Background: The role of a nonsynonymous A118G polymorphism of the human micro-opioid receptor gene (OPRM1) for alcohol reward and therapeutic efficacy of naltrexone remains controversial. A functionally equivalent OPRM1 C77G polymorphism in rhesus macaques allows this to be addressed under controlled experimental conditions.
Methods: Twenty-one rhesus macaques (13 female rhesus macaques, 8 male rhesus macaques) were genotyped for OPRM1 C77G and studied during 1-hour sessions for preference between an aspartame-sweetened alcohol solution (8.4% vol/vol) and a nonalcoholic control fluid in a baseline session followed by naltrexone (1 mg/kg) and vehicle treatment in a counterbalanced within-subject design.

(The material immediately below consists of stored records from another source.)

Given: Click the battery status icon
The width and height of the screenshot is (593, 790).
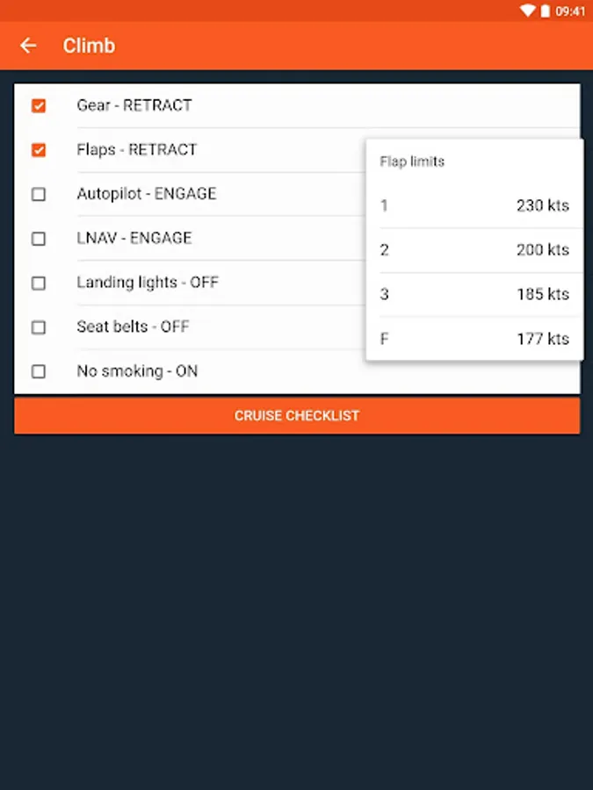Looking at the screenshot, I should coord(545,11).
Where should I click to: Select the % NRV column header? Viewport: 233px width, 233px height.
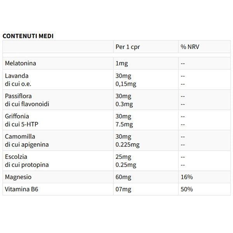click(190, 47)
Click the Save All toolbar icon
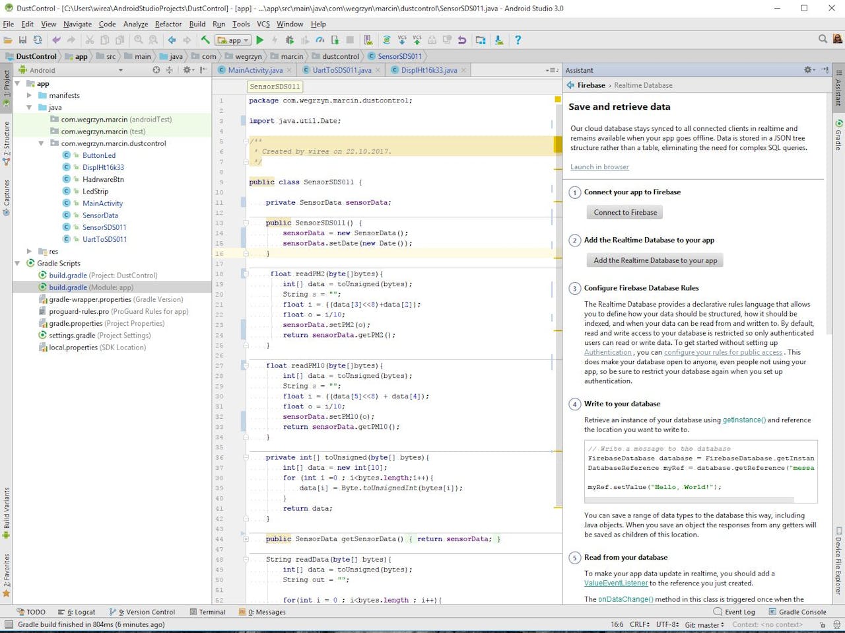The width and height of the screenshot is (845, 633). tap(22, 40)
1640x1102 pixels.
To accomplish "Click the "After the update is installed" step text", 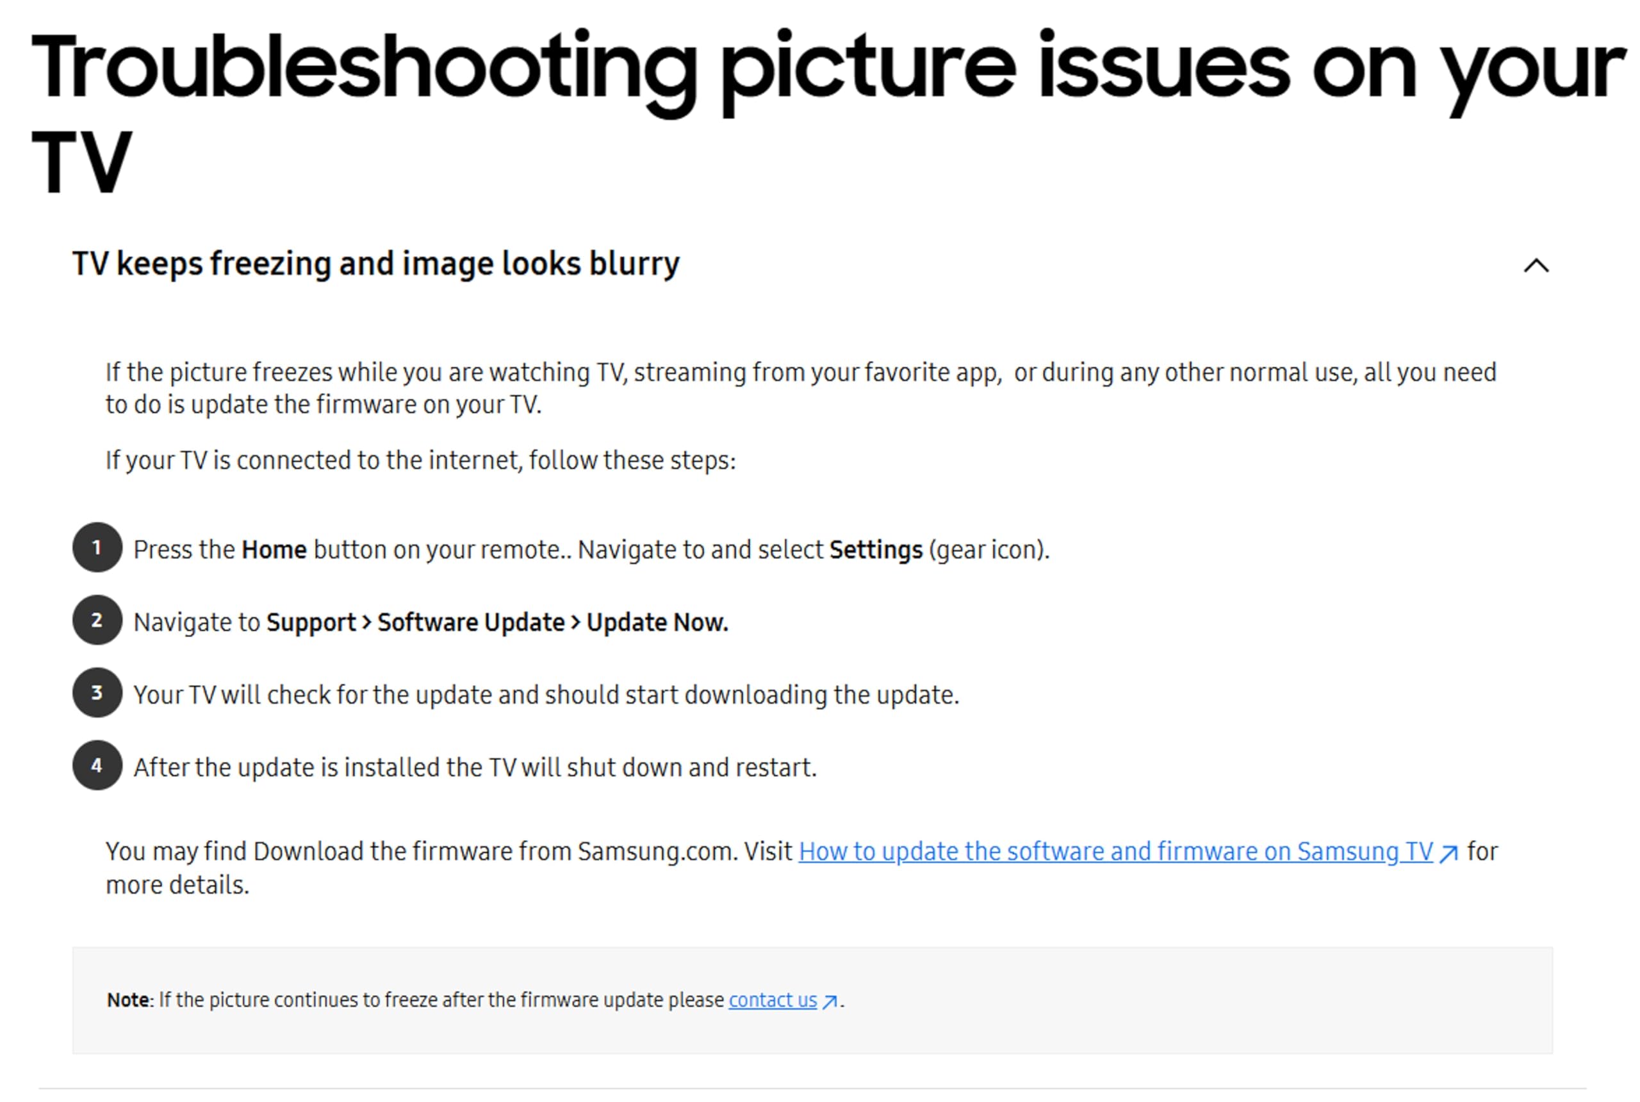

Results: Mixed-model analysis of variance controlling for baseline and sex showed a highly significant (p = .003) interaction between genotype and treatment. Post hoc analysis showed that vehicle-treated 77G carriers had markedly higher alcohol preference than 77C homozygous subjects (p = .001). Following naltrexone administration, 77G carriers decreased their preference (p = .002) and no longer differed from 77C homozygous subjects. In contrast, the latter group was unaffected by treatment and, in fact, showed a trend-level increase of preference following naltrexone.
Conclusions: These results support a critical pharmacogenetic role of OPRM1 variation for therapeutic efficacy of naltrexone.